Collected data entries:

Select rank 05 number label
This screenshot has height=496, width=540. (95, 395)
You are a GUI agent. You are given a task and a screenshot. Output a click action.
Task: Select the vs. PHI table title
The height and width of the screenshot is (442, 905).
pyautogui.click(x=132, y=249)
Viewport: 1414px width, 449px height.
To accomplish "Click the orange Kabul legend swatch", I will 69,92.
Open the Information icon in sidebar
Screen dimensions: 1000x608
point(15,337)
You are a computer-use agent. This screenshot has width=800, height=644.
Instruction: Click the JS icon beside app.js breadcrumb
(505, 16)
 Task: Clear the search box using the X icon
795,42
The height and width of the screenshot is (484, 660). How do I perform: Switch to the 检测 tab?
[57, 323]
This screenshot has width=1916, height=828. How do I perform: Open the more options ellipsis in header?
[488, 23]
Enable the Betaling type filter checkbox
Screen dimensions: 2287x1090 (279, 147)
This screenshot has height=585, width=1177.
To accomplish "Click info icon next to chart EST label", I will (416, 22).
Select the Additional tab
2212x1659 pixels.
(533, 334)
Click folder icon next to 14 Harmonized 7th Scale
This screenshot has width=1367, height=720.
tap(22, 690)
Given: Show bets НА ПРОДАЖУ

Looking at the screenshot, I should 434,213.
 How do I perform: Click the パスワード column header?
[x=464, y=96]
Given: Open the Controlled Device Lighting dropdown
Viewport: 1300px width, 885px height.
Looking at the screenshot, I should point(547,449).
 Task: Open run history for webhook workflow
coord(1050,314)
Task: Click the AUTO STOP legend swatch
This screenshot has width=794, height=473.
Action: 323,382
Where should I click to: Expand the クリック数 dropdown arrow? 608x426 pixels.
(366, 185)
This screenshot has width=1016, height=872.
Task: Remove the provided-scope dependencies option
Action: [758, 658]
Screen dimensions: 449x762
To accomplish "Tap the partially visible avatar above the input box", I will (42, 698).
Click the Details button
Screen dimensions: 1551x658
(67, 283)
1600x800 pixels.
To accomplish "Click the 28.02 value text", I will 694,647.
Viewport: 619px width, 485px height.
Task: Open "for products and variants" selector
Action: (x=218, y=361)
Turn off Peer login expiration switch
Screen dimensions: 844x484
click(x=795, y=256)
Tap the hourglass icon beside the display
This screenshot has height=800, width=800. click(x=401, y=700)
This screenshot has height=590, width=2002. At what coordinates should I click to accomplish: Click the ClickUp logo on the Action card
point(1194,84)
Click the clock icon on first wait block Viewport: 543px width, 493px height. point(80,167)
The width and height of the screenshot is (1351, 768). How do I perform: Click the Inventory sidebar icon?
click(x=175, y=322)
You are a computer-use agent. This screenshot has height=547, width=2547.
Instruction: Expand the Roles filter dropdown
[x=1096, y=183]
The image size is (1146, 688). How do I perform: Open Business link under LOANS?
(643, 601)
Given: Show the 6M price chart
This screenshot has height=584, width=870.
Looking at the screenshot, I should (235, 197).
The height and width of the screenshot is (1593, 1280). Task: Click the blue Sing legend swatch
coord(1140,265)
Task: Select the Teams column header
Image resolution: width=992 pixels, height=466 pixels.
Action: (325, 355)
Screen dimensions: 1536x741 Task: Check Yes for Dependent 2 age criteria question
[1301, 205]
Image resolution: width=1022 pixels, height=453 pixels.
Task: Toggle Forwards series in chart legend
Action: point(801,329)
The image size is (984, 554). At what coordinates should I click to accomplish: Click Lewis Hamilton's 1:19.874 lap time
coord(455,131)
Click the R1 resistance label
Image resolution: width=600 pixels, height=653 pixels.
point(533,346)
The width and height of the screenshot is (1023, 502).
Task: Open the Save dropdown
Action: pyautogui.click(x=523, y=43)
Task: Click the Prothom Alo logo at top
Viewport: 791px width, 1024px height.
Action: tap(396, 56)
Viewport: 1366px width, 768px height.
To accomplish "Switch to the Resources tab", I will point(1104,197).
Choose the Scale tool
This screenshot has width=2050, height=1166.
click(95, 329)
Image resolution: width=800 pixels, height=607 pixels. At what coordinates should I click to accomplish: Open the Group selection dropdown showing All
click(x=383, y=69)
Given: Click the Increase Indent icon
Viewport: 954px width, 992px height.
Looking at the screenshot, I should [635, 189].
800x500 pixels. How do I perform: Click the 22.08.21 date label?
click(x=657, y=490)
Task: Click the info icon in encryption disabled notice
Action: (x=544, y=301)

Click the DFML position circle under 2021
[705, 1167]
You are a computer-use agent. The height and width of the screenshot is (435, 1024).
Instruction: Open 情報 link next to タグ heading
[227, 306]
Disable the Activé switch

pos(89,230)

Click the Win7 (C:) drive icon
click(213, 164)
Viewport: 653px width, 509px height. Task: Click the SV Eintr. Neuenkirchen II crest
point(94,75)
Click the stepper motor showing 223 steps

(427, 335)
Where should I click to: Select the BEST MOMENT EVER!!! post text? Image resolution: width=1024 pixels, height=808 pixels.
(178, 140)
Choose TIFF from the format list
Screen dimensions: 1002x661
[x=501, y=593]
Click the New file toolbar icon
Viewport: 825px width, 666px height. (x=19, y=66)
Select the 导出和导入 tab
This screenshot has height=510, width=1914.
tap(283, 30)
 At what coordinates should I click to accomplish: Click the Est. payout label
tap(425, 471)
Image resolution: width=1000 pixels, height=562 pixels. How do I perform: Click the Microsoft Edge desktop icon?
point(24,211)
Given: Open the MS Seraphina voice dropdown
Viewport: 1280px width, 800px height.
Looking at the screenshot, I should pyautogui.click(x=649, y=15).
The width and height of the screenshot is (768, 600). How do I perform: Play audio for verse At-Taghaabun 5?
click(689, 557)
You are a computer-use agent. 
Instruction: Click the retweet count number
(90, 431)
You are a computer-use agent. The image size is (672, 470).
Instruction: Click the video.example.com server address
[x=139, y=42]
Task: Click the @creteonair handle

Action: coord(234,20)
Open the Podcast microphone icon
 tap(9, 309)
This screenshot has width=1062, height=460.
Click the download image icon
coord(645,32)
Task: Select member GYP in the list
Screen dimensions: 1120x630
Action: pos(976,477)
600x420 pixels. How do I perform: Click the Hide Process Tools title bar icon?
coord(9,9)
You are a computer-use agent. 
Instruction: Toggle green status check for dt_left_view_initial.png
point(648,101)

> _Task description_: Only what runs from the line containing "Instruction: Toggle green" through the final line of the entries above belongs in the answer, restated exactly.

> _Exercise output_:
Instruction: Toggle green status check for dt_left_view_initial.png
point(648,101)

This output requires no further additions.